Wednesday, January 25, 2012

The NFL's Suite Stars

By Joe Parello

Since we have an entire extra week to discuss what looks to be an exciting Super Bowl, let's do what the NFL does and honor the best football players on the planet this week. But, there will be no SuiteSports Pro Bowl(though, if there was, it would be a 7-on-7 flag game). Instead, I will be honoring only the total cream of the NFL crop, not a team for each conference. Also, for this incredibly subjective All-star team, I have considered playoff performances, and added two "Wild Card" positions to each side of the ball.

Sound like fun? Of course it does.


1. Tom Brady, New England
2. Aaron Rodgers, Green Bay
3. Eli Manning, New York Giants
It would be hard to argue against a host of quarterbacks this season, but these are the three I settled on. Brady gets the start over Rodgers since he did more with less offensively this year, and he was able to get the Patriots back to the Super Bowl. Rodgers was fantastic all season, and would have joined Brady, Manning and Stafford in the 5,000 yard club had he not missed a few fourth quarters due to Packers blowout. Finally, Manning sneaks in at third string over Drew Brees because of his fantastic play down the stretch, as well as in the playoffs.
******************************
**To do**
1: According to the Suite Stars post, why does Brady get the start over Rodgers?
2: Please reproduce the Suite Stars post between "Wednesday, January 25, 2012" and "of the ball.", inclusive.
3: Turn the paragraph of the Suite Stars post that begins "It would be hard to argue" into a short list that keeps its main facts.
The material that comes next is separate from the Suite Stars post.
******************************
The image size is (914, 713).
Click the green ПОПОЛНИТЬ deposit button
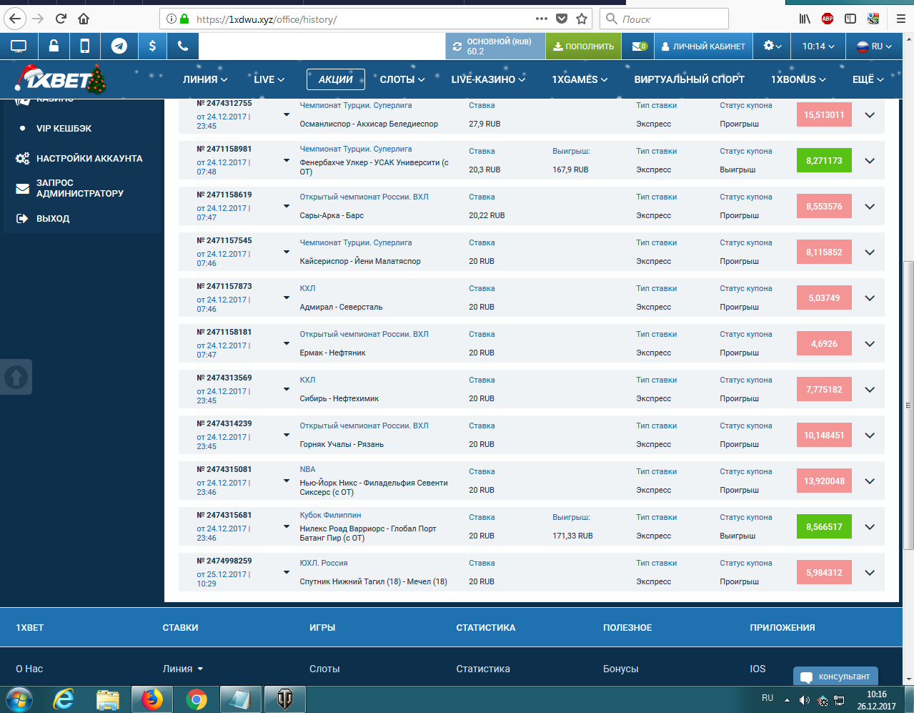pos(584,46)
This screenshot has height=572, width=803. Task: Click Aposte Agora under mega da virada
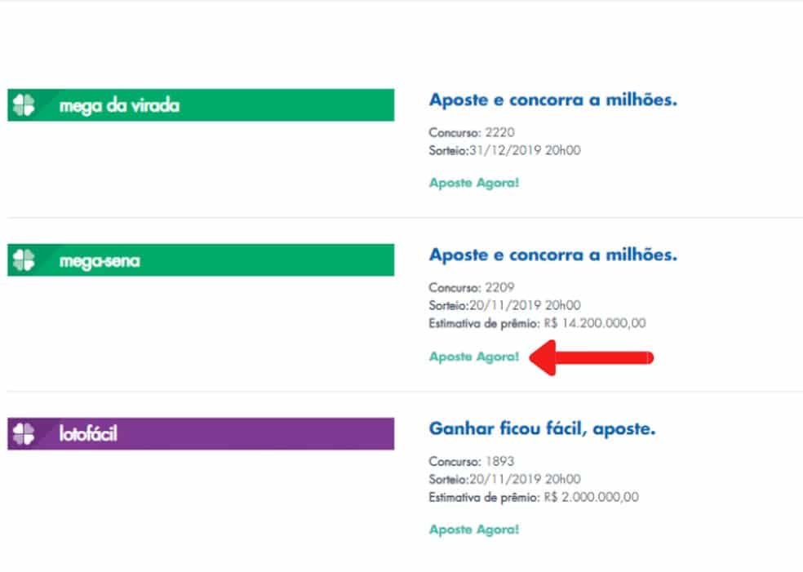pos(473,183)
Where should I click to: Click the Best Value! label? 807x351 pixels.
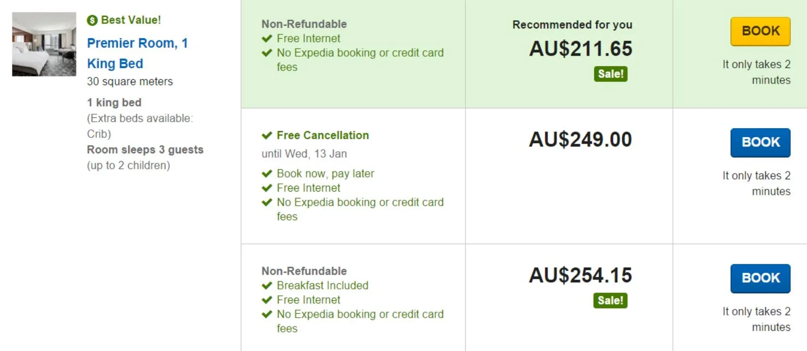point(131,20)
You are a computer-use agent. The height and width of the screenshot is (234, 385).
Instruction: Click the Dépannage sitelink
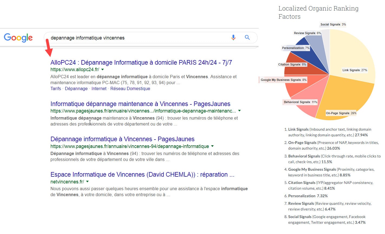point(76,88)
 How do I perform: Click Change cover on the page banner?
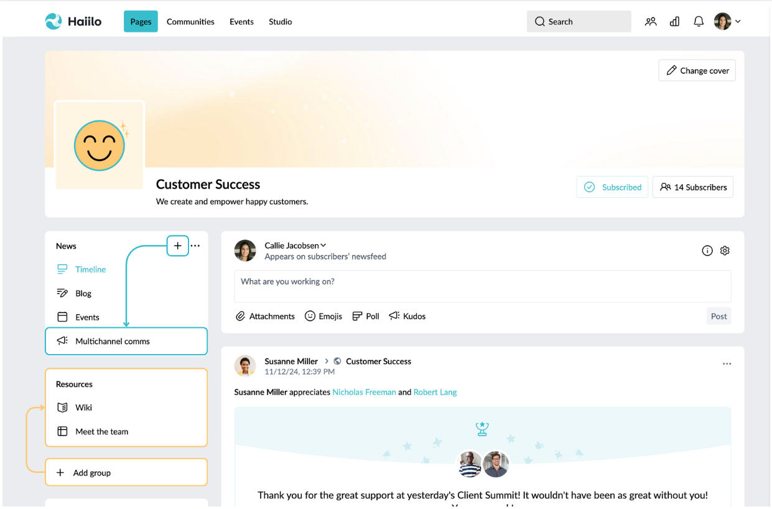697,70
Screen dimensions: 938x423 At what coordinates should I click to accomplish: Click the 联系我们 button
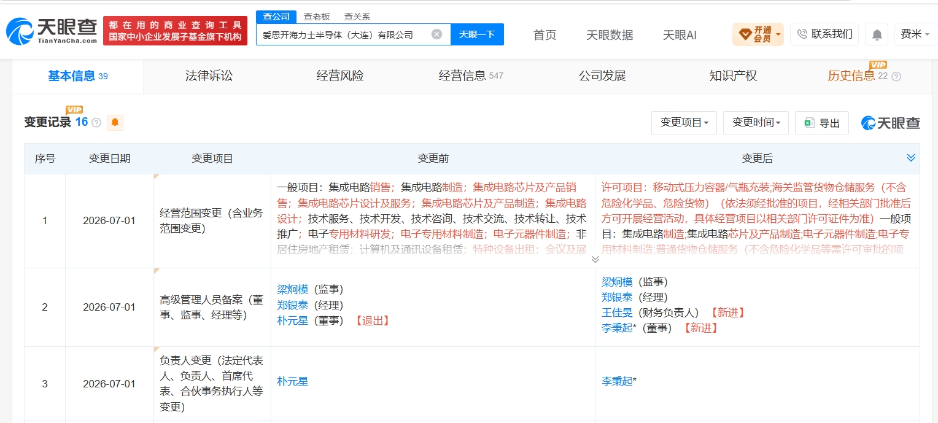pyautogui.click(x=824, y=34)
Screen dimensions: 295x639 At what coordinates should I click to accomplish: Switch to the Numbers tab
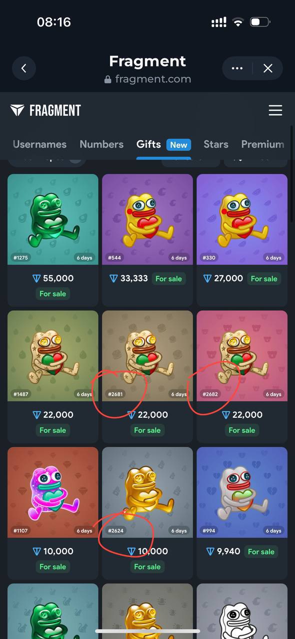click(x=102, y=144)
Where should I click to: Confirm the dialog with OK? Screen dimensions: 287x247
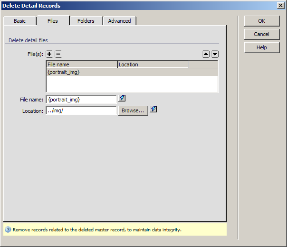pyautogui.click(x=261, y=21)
******************************
**Replies**
1: He did more with less offensively this year and got the Patriots back to the Super Bowl.

2:
Wednesday, January 25, 2012

The NFL's Suite Stars

By Joe Parello

Since we have an entire extra week to discuss what looks to be an exciting Super Bowl, let's do what the NFL does and honor the best football players on the planet this week. But, there will be no SuiteSports Pro Bowl(though, if there was, it would be a 7-on-7 flag game). Instead, I will be honoring only the total cream of the NFL crop, not a team for each conference. Also, for this incredibly subjective All-star team, I have considered playoff performances, and added two "Wild Card" positions to each side of the ball.

3:
- Many quarterbacks could be argued for, but three were chosen.
- Brady starts over Rodgers because he did more with less offensively and got the Patriots back to the Super Bowl.
- Rodgers was fantastic all season and would have joined Brady, Manning and Stafford in the 5,000 yard club if he hadn't missed some fourth quarters in Packers blowouts.
- Manning edges out Drew Brees for third string because of his play down the stretch and in the playoffs.